To further gain an insight into the mechanism of salt ion removal, the concurrent changes in the voltage and total dissolved salt (TDS) patterns are illustrated in Fig. S4(c). In the constant current operation mode, the electrodes were charged up to 1.4 V, and the sodium and chloride ions were simultaneously adsorbed on the anode and cathode, respectively; therefore, the concentration of brackish water would decrease accordingly. Once the maximum voltage of 1.4 V is reached, the current is reversed, and the ions are desorbed back into the feed solution according to the reverse polarization of electrodes. The experiments were repeated in the smaller voltage range of −1.2–1.2 V, and a decrease in the salt removal capacity was observed, as presented in Fig. S4(d); the lower removal capacity as compared to that obtained in the wider voltage range was explained by an incomplete adsorption/desorption of the ions on the surface of the electrodes. Table 1 (ESI) presents a comparative study with some of the previous carbon-based MCDI systems including their operational set-ups.

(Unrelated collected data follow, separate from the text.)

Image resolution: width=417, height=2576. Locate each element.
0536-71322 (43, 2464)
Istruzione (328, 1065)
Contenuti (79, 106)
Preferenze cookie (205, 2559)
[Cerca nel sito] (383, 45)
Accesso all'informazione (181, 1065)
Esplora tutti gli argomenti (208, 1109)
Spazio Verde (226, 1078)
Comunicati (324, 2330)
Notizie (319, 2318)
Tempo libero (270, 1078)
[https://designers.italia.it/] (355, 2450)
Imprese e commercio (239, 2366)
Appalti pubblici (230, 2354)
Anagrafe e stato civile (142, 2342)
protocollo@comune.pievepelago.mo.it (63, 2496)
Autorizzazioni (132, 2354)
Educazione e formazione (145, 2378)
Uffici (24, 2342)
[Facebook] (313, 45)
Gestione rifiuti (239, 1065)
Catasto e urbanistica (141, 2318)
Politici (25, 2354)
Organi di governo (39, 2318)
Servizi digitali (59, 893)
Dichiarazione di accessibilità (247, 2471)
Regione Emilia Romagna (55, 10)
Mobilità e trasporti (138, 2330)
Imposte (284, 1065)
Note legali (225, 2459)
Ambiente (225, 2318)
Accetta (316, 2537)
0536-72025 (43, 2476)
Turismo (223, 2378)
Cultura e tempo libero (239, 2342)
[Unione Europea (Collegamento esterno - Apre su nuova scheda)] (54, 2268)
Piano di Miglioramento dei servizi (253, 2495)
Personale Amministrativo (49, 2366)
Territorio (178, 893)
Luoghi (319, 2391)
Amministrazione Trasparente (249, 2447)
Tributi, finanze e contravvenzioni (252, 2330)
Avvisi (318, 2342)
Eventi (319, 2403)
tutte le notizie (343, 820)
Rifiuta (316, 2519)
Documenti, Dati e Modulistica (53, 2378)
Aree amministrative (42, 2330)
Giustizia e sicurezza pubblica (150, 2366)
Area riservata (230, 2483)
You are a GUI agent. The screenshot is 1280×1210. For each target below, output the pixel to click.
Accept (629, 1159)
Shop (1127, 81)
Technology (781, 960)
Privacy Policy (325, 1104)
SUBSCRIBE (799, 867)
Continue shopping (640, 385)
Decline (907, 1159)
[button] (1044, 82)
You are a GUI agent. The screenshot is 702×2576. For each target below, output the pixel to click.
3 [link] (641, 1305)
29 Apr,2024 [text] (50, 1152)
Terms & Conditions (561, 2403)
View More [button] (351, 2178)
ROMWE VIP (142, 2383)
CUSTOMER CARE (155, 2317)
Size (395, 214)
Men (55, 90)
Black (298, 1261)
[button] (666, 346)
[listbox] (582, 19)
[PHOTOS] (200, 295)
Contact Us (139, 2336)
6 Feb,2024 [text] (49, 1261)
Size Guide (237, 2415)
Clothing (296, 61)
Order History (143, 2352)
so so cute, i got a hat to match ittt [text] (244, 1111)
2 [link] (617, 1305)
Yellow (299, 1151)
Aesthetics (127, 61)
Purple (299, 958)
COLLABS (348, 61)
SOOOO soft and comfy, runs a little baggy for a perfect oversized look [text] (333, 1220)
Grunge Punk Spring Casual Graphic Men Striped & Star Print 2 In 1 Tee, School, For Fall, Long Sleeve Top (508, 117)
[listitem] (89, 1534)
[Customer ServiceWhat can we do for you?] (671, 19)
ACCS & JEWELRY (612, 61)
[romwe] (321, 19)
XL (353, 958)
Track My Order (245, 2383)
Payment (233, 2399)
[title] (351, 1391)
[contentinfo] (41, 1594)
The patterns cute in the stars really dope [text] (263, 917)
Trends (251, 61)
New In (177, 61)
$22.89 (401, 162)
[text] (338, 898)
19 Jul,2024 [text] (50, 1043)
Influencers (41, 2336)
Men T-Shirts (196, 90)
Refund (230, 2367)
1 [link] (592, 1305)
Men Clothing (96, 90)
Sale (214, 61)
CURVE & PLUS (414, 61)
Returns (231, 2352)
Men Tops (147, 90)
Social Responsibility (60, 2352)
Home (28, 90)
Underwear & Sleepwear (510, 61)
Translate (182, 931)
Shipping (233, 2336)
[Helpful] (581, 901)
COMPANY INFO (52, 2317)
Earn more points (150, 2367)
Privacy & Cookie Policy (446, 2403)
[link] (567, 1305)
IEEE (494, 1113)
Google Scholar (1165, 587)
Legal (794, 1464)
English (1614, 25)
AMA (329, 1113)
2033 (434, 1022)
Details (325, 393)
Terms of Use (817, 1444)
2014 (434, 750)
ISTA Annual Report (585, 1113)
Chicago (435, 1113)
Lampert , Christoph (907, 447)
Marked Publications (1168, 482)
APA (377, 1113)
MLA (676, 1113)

In addition, the cycling stability of the electrodes as a crucial factor in the evaluation of the integrity of the electrode was studied by repeating the charging–discharging cycles. As observed in Fig. 6(a), the MCDI device consisting of the 3D printed N-doped GO/CNT electrodes showed excellent stability during 50 cycles, which could be attributed to the suitable mechanical stability along with the high conductivity of the final structure.24


image file: c9na00507b-f6.tif
Fig. 6 (a) The cycling performance of 3D printed N-doped GO/CNT electrodes during the cycling experiments with an initial solution concentration of ∼2500 ppm and the current density of 100 mA g−1. (b) The comparison of the salt removal capacity of 3D printed NGO/CNT and bulk NGO/CNT in solutions with different salt concentrations of 250 ppm, 500 ppm, 1500 ppm, and 2500 ppm.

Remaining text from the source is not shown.